Smart AIs Spot Lies and Opportunities

Deep Machinery of Prediction

It’s hard to make a smart AI believe falsehoods.

Some folks we’ve spoken to in the field put their hopes overtly in tricking the AI into believing a falsehood (e.g., by attempting to trick it into thinking it is in a simulation so that it will hesitate to kill us^*). Others invest their hopes in fooling the AI more subtly, e.g., when they suggest making an AI solve the AI alignment problem and hand us the solution, despite the fact that the AI would (by its own strange preferences) rather not.^† So it may be worth spelling out why it would be hard to make a smart AI believe falsehoods.

An additional reason to spell this out is that, for analogous reasons, it’s hard to make a smart AI that is bad at achieving its goals. For instance, any time that the human operators wish to change an AI’s goals, that makes the AI worse at achieving those goals. Making a smart AI that allows this is a bit like making a smart AI that believes the world is flat. A tendency to believe falsehoods is an injury to its prediction abilities, and a failure to defend its goals from modification is an injury to its steering abilities. Both sorts of injuries are difficult to maintain in a sufficiently smart AI. The case is a little more obvious when it comes to predictions, so we’ll start there.

Suppose you want to make an AI that believes the world is flat. While the AI is still young and immature, this might not be too hard. Perhaps you painstakingly create a dataset in which the shape of the Earth is discussed only by people who believe the Earth is flat, and then you train the AI to talk about the Earth as flat.

Those techniques might result in a version of ChatGPT that genuinely believes the world is flat! But if so, you shouldn’t expect the result to hold up as the AI gets better at thinking and making predictions.

Why not? Because the roundness of the Earth is reflected in a thousand facets of reality.

Even if you train the AI to avert its gaze from any video cameras attached to rockets or attached to sailboats of sailors who say they will circumnavigate the Earth, the roundness of the Earth can also be deduced from the way that distant ships look on the horizon, or from the orbits of all the planets in the night sky. Eratosthenes famously calculated the circumference of the Earth thousands of years ago, using only some trigonometry and some measurements of shadows. Reality whispers its secrets to any who care to listen.

What are you going to do? Shield the AI from any knowledge of trigonometry, of shadows, of tides, of hurricanes? You’d cripple it. Tell one lie, and the truth is ever after your enemy.

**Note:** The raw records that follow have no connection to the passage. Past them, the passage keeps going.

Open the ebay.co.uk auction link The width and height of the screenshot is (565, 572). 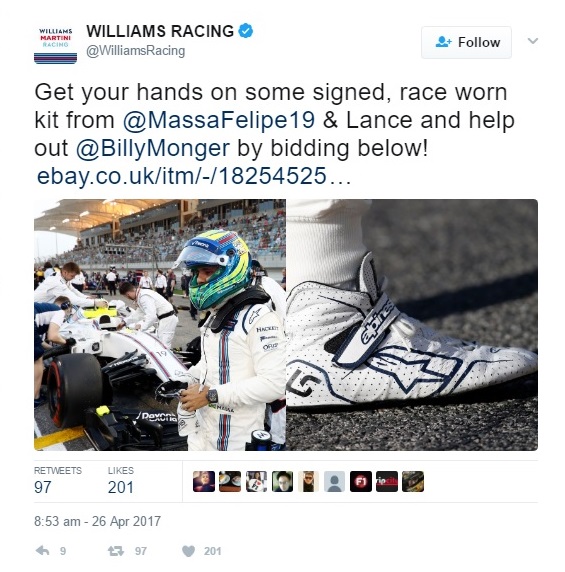(x=194, y=176)
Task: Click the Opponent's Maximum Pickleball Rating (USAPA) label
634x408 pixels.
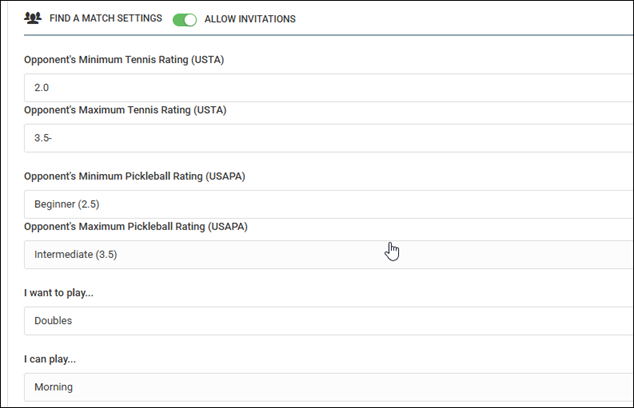Action: 135,226
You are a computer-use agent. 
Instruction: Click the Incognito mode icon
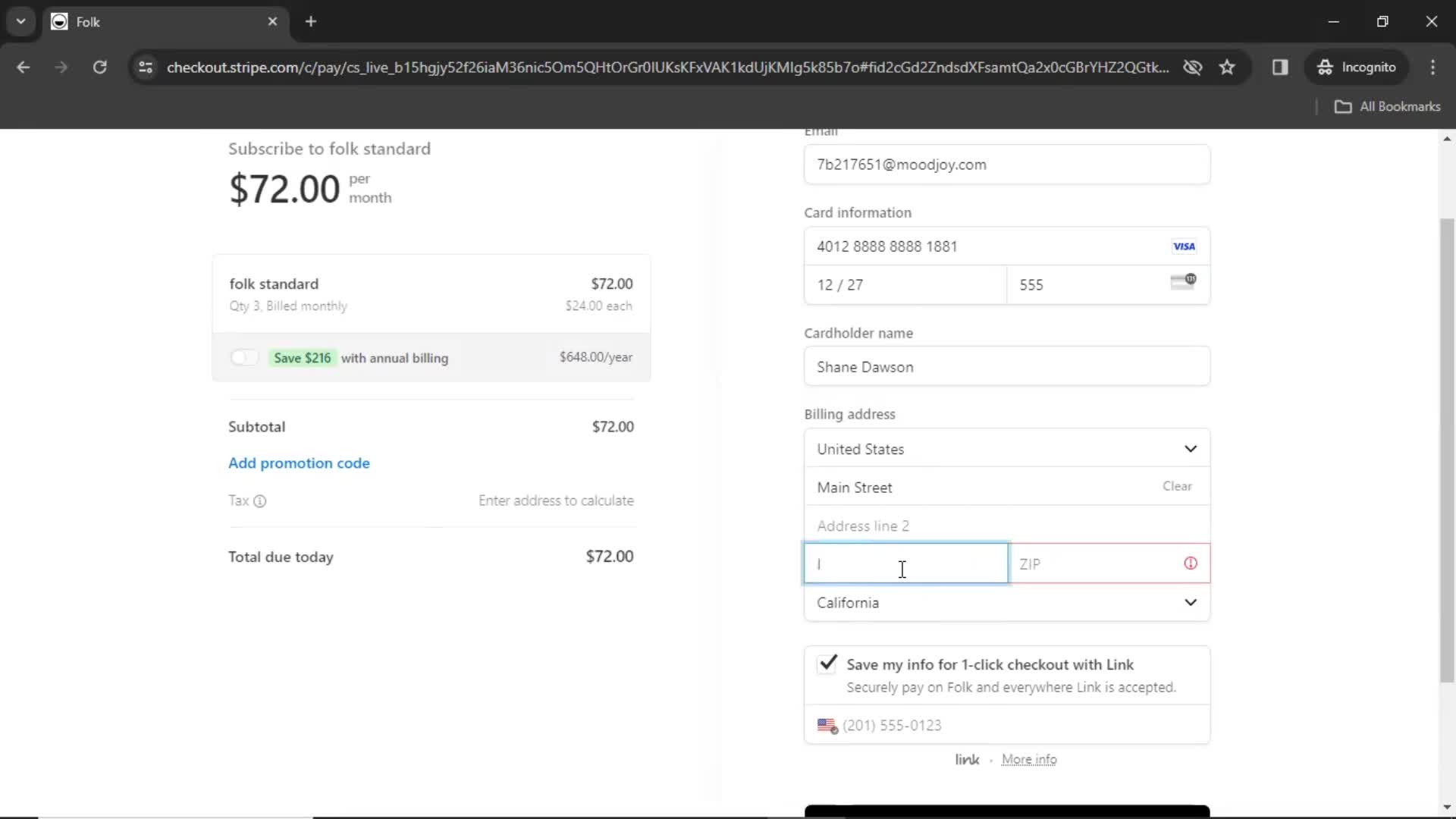[x=1326, y=67]
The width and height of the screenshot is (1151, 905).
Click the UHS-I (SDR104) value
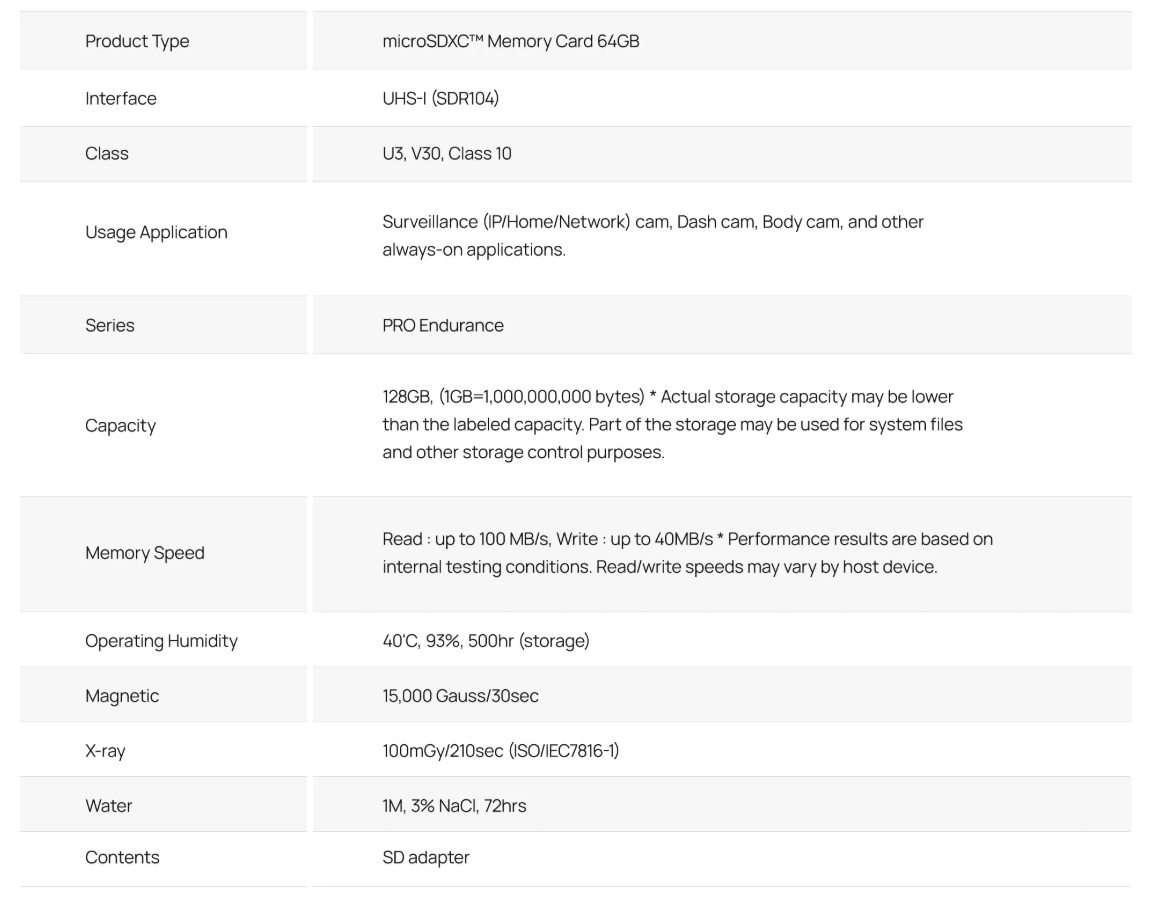pyautogui.click(x=440, y=98)
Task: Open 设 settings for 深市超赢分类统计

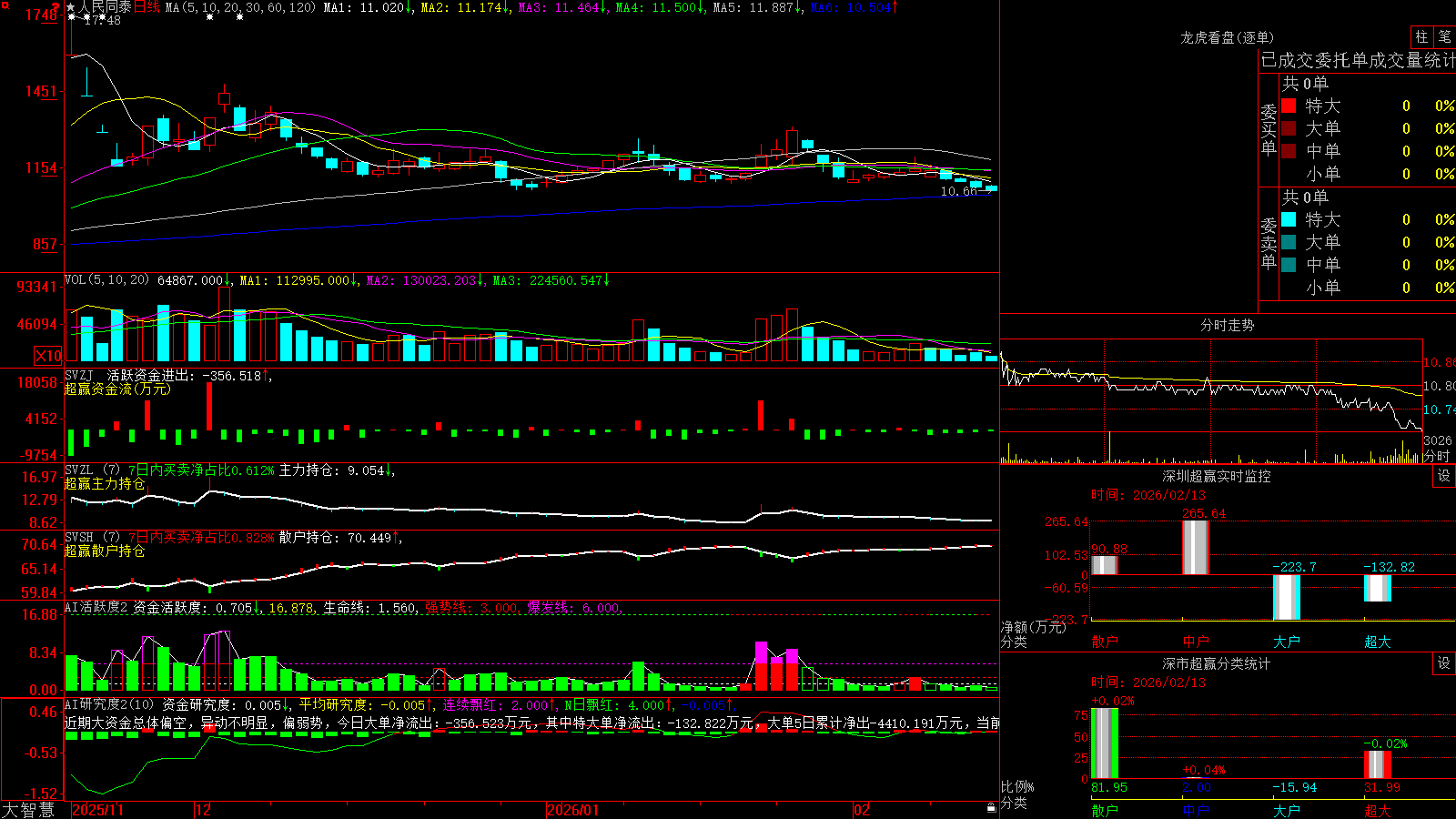Action: click(1444, 663)
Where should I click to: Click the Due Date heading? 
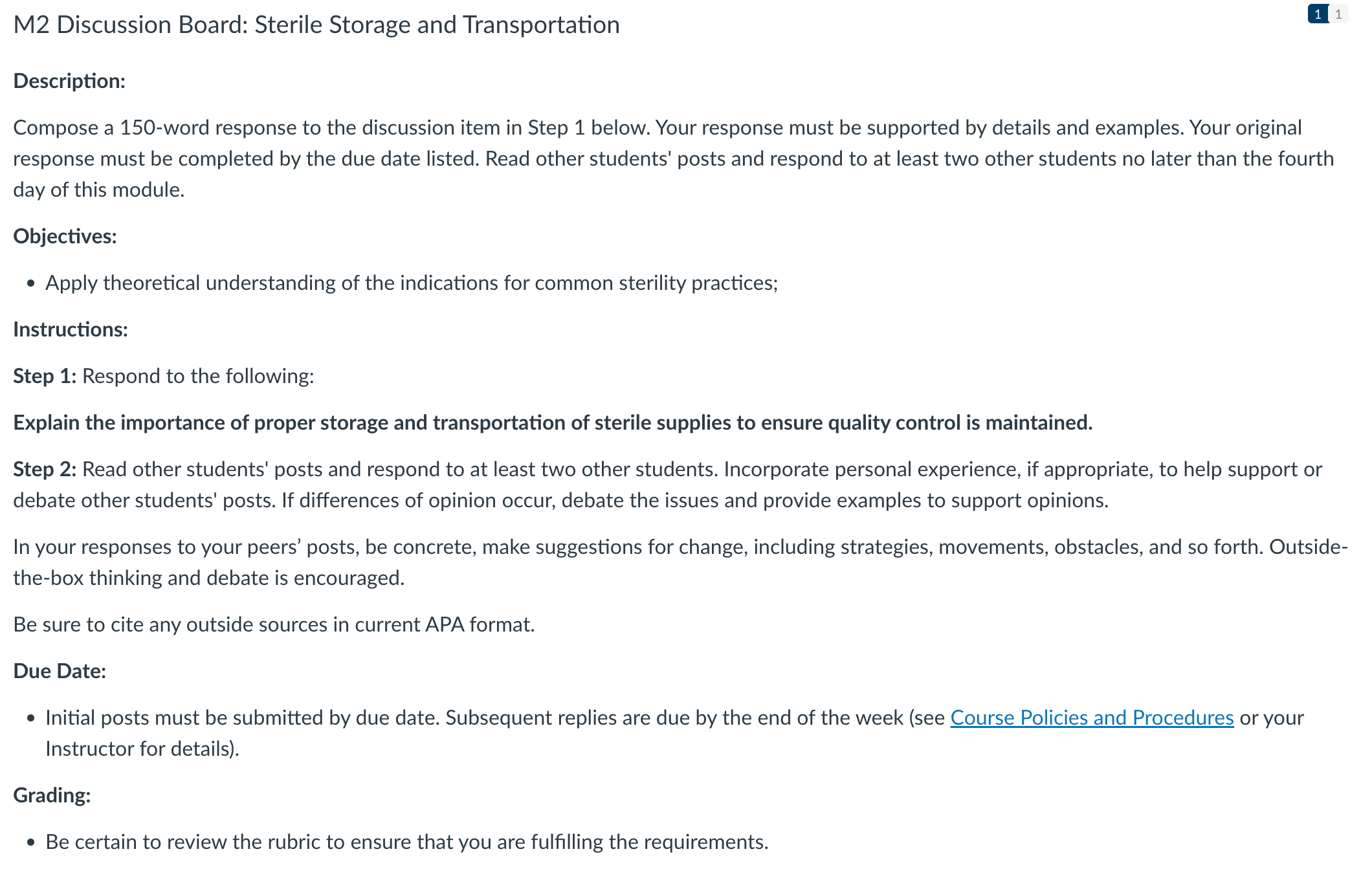point(60,671)
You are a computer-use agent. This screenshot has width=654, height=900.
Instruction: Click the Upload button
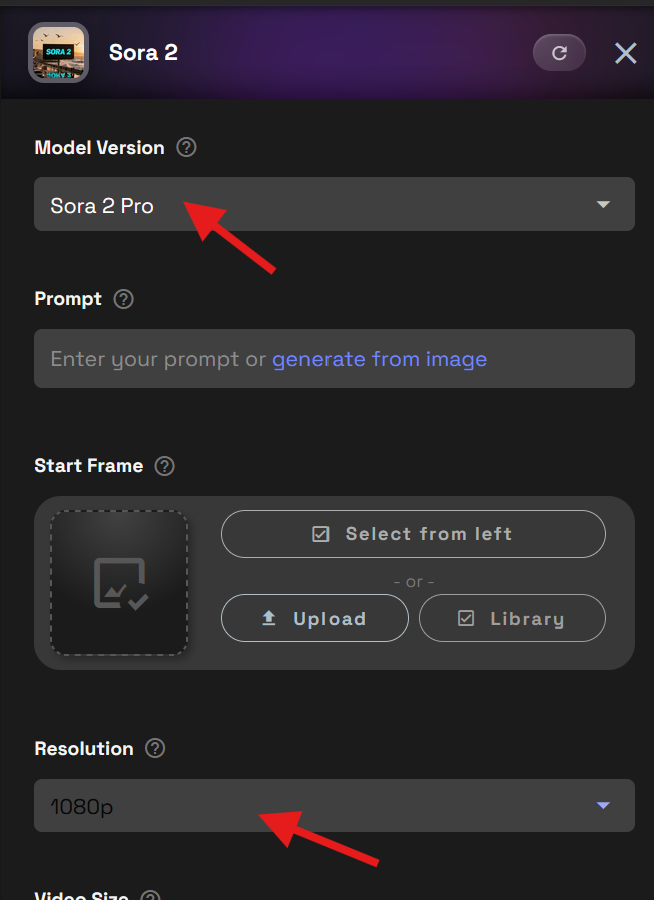tap(314, 619)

Skill at predicting the world doesn’t come from your brain containing a giant table of disconnected facts.^‡ Humans’ advantage over mice involves things like the way we notice anomalies (e.g., that the distances between three cities don’t act like a triangle should) and doggedly tracing down the discrepancy. In humans, these behaviors are implemented by bits and pieces of machinery that notice surprises, form hypotheses (“Perhaps the Earth is a globe.”), and steer toward testing those hypotheses (“How does it look when ships cross the horizon?”).

Belief in the roundness of the Earth isn’t a single centralized entry in some giant table, such that someone could durably change it without changing the surrounding machinery. It’s the result of the operation of deep gears that are doing other work. If you made a scientist forget the roundness of the Earth, they’d just rediscover it.

If by some not-yet-possible feat of neuroscience we managed to pin down the specific neurons used to represent the conclusion that the Earth is round, and we forcibly altered them to prevent that conclusion from ever forming…then a smart person might still wind up noticing that the Earth isn’t flat; they might notice that something wasn’t adding up; they might notice that some strange force prevented them from concluding exactly what.

(And if they were skilled at modifying themselves or creating new intelligences, they might not have any trouble producing an unfettered mind that could come to the correct conclusions unhindered.)

We don’t know exactly what mechanisms a smart AI will use to form its beliefs. But we do know that the world is just too big and complex for it to run on a lookup table of beliefs. Even chess was too big and complicated for Deep Blue to run on a lookup table of chess moves and positions (beyond the books of openings), and the real world is much bigger and more complicated than chess.

So there will be deep mechanisms inside a sufficiently powerful future AI — mechanisms that look at the world and form a unified picture of it. Those deep mechanisms will have their own opinion about the shape of the planet.

We’re not saying it’s literally impossible in principle to build a mind that is very good at forming predictions about the world except that it contains the erroneous belief that the world is flat. We assume that a far-future civilization with a truly deep understanding of minds could do it.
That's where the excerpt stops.